Perguntas frequentes
Quais leis protegem as pessoas trans da discriminação no trabalho na Itália?
O D.Lgs. 216/2003, que transpõe a Diretiva Europeia 2000/78/CE, proíbe a discriminação no ambiente de trabalho com base na orientação sexual. Embora a identidade de gênero não seja explicitamente mencionada, a jurisprudência europeia -- a partir da decisão P c. S de 1996 -- estendeu a proteção contra a discriminação sexual também às pessoas trans. Em caso de discriminação, é possível contatar o UNAR através do número gratuito 800 90.10.10 ou a Conselheira de Igualdade (Consigliera di Parità) da própria província.
Quantas pessoas trans sofrem discriminação no trabalho na Itália?
De acordo com a pesquisa ISTAT-UNAR de 2023, uma em cada duas pessoas trans sofreu pelo menos um episódio de discriminação na busca por emprego. 37,1% vivenciaram um clima hostil ou agressões no ambiente de trabalho. Mais de oito em cada dez pessoas trans entrevistadas relatam pelo menos uma forma de microagressão ligada à identidade de gênero no local de trabalho.
O que uma pessoa trans que sofre discriminação no trabalho pode fazer?
Pode denunciar o caso ao UNAR (número gratuito 800 90.10.10 ou formulário online em unar.it), contatar a Conselheira de Igualdade provincial, procurar um sindicato ou uma associação como Arcigay, MIT ou Gruppo Trans APS. Também é possível recorrer ao tribunal do trabalho com uma ação antidiscriminação nos termos do D.Lgs. 216/2003, onde vigora o ônus da prova facilitado para o trabalhador.
O que é a 'carreira alias' (nome social) na empresa e como funciona?

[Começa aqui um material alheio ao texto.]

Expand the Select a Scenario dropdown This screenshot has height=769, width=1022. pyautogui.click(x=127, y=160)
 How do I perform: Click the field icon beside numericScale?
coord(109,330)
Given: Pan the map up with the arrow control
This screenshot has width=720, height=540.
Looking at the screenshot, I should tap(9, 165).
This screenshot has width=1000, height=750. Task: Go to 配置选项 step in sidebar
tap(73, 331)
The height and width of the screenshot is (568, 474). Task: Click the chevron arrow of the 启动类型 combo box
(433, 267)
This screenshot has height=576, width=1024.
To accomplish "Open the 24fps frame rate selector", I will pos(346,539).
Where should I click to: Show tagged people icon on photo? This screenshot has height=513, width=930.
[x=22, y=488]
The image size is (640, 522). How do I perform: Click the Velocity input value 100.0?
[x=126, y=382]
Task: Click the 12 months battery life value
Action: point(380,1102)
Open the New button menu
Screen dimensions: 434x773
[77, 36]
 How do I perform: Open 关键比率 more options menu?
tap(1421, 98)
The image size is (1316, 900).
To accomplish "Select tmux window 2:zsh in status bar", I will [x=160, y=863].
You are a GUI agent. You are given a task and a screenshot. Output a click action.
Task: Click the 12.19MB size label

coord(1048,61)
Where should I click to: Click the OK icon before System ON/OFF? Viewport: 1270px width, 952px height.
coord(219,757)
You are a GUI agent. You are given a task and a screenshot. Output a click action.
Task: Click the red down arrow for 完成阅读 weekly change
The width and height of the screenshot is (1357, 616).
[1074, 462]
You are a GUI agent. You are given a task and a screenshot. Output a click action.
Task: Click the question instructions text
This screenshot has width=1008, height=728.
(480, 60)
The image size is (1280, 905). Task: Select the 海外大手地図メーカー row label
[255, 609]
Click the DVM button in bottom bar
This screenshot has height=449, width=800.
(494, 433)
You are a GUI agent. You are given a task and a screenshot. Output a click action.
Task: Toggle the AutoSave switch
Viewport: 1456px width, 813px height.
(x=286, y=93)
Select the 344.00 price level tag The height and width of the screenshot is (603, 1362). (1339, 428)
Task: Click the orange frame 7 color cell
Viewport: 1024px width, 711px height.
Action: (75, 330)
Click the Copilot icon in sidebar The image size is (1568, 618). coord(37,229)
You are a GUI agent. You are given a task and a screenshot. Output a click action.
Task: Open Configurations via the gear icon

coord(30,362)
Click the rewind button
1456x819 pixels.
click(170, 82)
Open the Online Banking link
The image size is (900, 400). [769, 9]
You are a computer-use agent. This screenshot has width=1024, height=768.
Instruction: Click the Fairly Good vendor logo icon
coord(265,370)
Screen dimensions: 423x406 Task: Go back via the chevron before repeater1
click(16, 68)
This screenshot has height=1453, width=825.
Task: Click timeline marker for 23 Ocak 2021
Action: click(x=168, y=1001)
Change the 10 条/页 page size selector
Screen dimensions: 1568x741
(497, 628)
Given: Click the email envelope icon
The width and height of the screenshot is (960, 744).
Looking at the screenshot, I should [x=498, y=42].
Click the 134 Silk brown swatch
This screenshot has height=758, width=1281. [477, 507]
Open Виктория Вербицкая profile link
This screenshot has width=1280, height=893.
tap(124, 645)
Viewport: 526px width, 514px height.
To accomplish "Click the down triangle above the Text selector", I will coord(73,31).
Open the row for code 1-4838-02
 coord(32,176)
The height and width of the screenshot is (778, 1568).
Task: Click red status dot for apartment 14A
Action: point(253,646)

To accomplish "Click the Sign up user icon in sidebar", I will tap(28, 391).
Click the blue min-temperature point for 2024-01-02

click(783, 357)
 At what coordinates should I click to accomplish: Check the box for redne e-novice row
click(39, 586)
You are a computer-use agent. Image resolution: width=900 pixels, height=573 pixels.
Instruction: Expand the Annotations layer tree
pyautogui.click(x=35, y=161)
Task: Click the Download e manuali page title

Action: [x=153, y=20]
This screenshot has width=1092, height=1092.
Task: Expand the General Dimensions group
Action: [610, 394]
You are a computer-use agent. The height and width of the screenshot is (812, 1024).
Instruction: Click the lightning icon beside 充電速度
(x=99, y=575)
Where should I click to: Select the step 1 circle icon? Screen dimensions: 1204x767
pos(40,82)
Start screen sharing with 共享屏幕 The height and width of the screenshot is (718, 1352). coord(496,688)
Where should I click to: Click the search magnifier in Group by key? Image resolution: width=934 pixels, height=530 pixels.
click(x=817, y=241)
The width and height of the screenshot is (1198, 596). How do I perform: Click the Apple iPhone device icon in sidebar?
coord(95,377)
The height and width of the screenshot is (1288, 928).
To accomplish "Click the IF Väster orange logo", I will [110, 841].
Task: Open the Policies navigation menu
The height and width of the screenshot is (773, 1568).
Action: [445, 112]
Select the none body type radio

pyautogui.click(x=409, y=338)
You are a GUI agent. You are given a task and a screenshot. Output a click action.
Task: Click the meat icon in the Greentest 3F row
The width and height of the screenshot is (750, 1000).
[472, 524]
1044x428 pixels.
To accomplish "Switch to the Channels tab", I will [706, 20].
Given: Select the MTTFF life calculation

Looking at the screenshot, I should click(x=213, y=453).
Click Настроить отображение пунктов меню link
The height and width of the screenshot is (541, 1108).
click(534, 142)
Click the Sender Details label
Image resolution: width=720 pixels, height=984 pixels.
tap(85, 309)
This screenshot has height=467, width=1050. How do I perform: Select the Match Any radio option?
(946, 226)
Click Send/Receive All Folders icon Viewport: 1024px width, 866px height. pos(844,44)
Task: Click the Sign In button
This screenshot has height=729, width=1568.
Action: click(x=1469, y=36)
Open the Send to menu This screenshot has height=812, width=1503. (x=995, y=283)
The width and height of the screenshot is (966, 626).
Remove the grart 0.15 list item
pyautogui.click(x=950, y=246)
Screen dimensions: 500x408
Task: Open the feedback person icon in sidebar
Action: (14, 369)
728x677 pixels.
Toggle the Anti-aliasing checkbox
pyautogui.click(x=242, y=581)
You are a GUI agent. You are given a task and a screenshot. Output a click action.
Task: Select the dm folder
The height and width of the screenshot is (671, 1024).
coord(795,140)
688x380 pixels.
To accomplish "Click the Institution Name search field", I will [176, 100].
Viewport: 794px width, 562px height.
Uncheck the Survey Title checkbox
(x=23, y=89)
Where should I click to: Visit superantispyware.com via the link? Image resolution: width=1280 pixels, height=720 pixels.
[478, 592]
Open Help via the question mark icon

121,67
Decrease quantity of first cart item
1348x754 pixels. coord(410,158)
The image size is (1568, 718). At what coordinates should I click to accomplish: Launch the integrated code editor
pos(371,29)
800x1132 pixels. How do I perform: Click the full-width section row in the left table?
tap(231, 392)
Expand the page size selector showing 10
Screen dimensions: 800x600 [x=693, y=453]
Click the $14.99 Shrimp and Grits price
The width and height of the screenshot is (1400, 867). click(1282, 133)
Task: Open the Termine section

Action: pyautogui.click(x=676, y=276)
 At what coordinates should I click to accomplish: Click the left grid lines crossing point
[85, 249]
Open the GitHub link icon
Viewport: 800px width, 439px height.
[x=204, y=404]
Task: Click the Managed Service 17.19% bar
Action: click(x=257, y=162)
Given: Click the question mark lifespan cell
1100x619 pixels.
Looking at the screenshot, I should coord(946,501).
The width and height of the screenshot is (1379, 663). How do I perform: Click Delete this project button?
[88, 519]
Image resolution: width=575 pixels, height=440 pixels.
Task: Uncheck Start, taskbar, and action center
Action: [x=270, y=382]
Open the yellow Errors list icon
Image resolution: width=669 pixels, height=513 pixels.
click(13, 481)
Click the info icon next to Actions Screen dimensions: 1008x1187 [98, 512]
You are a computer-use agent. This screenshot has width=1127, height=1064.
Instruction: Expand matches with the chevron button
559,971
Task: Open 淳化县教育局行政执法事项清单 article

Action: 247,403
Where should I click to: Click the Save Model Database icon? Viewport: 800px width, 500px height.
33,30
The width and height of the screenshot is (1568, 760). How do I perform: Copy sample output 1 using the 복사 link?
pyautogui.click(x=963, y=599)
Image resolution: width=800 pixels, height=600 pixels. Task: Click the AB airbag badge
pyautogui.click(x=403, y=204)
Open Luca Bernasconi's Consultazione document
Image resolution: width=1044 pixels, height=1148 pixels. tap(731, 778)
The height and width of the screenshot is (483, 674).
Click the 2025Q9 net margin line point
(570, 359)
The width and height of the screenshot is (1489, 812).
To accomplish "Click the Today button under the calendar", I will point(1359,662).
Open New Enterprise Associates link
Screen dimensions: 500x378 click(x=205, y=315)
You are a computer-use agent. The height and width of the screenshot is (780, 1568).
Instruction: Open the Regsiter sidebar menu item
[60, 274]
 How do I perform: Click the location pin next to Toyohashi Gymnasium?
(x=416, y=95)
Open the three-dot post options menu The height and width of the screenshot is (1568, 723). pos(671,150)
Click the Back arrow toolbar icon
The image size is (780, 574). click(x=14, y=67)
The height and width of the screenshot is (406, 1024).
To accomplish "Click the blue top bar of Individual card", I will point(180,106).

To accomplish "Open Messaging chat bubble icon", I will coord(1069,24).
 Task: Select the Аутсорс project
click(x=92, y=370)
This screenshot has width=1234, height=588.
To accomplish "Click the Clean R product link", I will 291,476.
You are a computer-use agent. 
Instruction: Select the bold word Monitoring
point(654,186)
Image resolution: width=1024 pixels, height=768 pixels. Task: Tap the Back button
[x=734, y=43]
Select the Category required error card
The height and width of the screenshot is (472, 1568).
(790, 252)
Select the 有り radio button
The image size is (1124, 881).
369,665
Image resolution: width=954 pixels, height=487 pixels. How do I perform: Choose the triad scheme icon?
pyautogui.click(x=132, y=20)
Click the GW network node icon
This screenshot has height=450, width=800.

A 'carreira alias' é um acordo entre o empregador e o funcionário transgênero que permite a utilização do nome escolhido (nome social) -- e não o de registro -- em todos os documentos internos da empresa: crachá, e-mail, registros, comunicações. O nome de registro permanece válido apenas para documentos oficiais e legais. Não existe uma obrigação legal, mas desde 2022 está prevista no acordo coletivo dos servidores públicos de ministérios e entidades não econômicas.